■ Records contained in a dataset ■
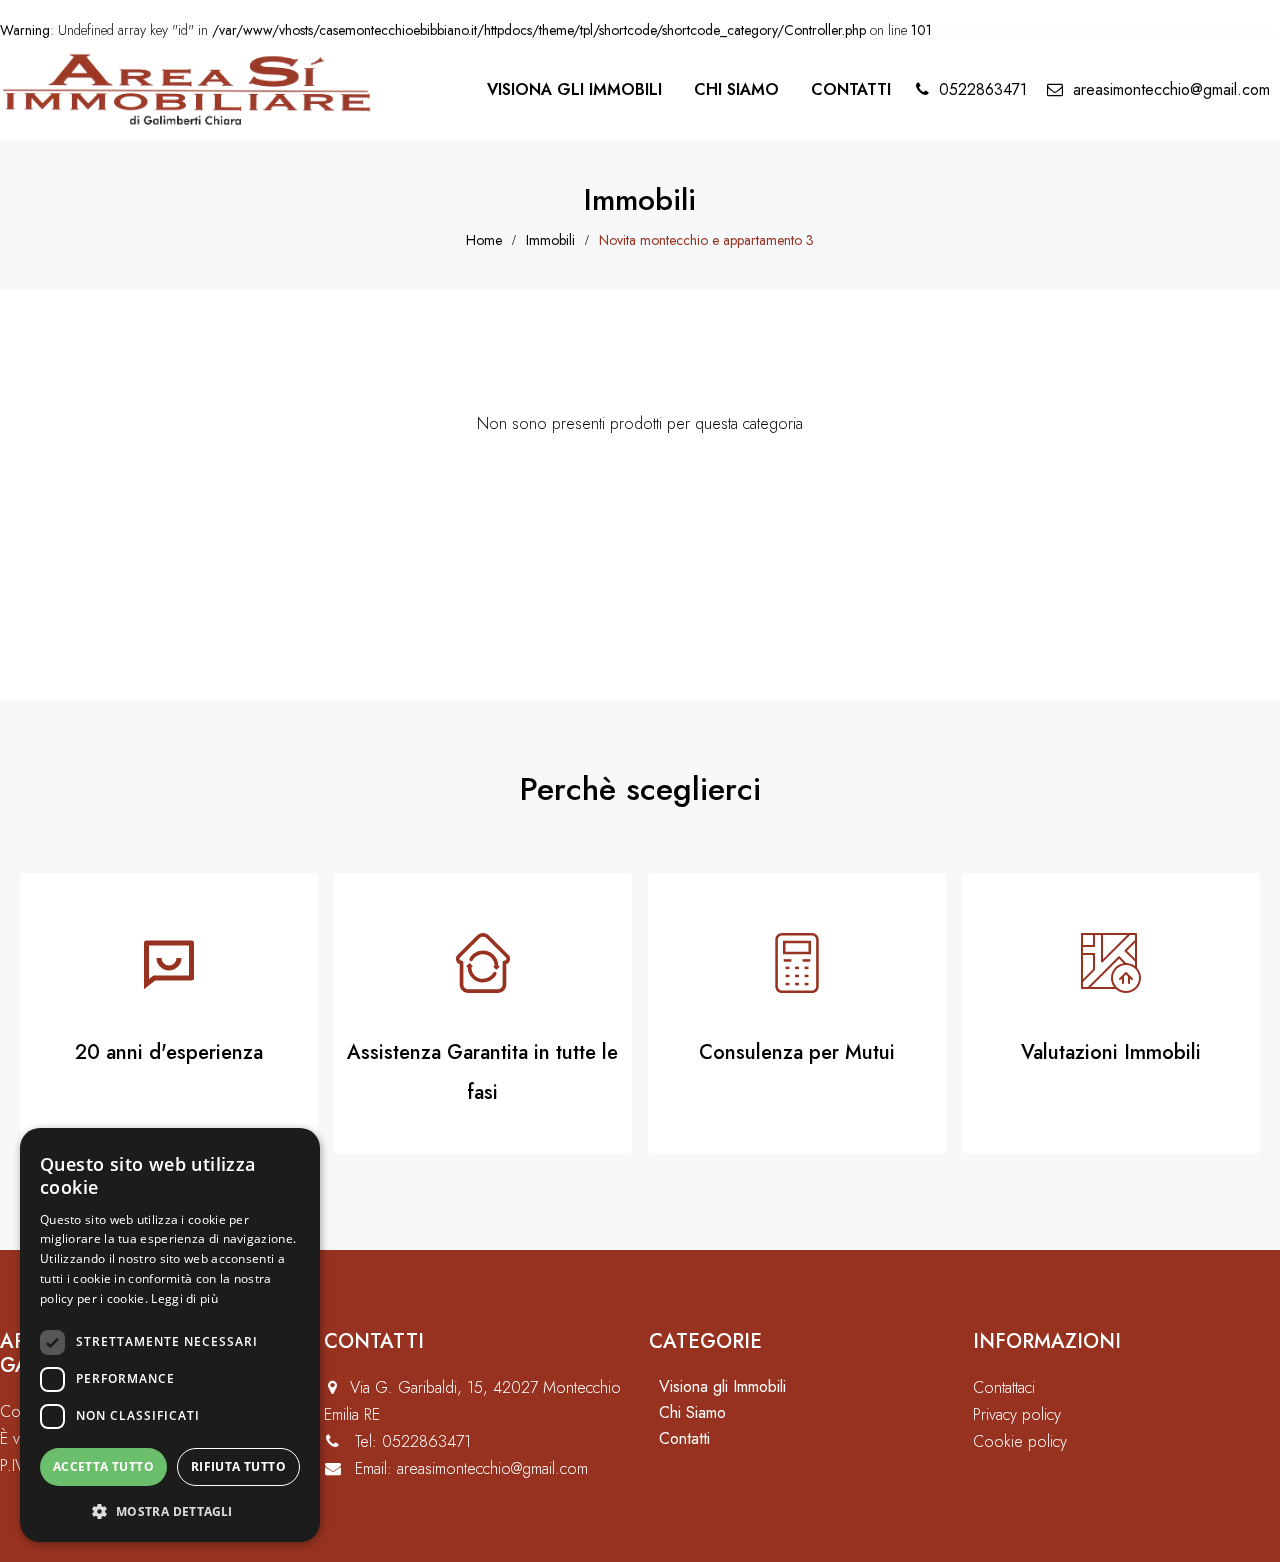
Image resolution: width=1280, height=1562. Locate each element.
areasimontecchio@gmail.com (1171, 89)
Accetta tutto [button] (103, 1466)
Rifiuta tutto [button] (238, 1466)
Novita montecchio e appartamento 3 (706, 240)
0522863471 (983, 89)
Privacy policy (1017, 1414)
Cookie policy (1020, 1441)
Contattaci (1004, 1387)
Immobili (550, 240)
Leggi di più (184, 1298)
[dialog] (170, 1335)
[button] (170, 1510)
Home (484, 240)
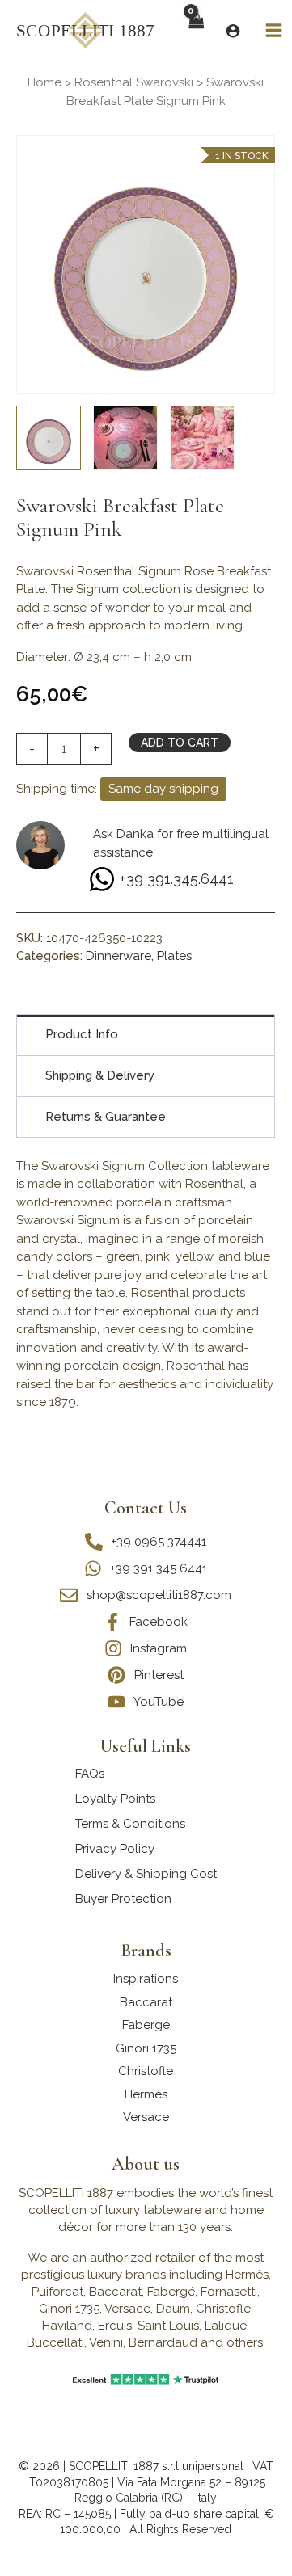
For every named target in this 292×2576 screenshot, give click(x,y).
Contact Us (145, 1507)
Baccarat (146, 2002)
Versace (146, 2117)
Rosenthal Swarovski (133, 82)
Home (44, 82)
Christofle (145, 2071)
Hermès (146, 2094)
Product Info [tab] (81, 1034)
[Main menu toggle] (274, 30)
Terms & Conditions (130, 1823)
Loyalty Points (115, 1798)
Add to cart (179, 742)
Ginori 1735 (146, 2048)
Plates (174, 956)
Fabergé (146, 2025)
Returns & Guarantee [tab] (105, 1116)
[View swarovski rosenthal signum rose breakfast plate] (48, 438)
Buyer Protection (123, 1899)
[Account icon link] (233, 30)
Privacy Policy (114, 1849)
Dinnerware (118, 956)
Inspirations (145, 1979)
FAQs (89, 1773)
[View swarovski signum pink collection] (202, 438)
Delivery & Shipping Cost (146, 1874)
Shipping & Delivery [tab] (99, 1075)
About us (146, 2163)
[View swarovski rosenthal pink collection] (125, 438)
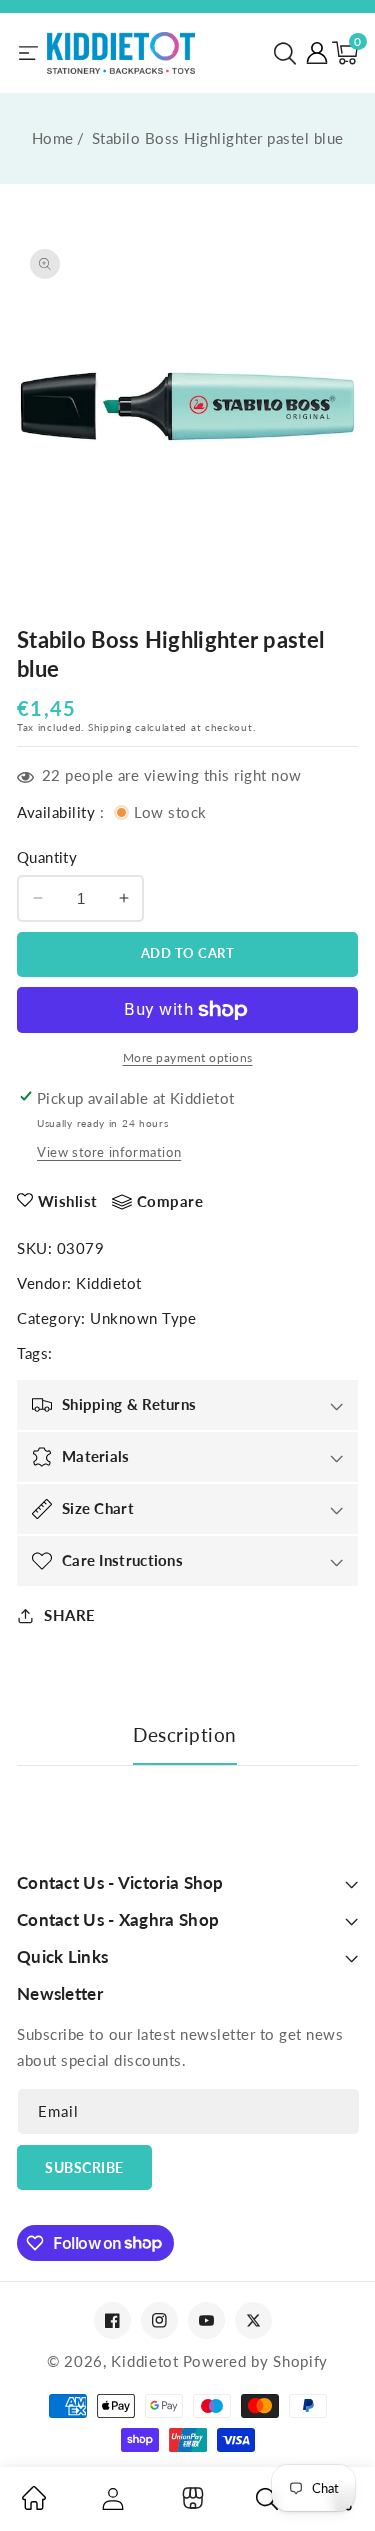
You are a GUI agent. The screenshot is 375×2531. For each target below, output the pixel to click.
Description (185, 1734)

■ TASK OBJECTIVE ■
Which lines of the data include the string "target"? Copy each of them.

■ EXERCISE RESPONSE ■
For every named target in this 292×2576 screenshot, give click(x,y).
You are a GUI agent. The screenshot is 375×2531. For each target below, output the pixel to click.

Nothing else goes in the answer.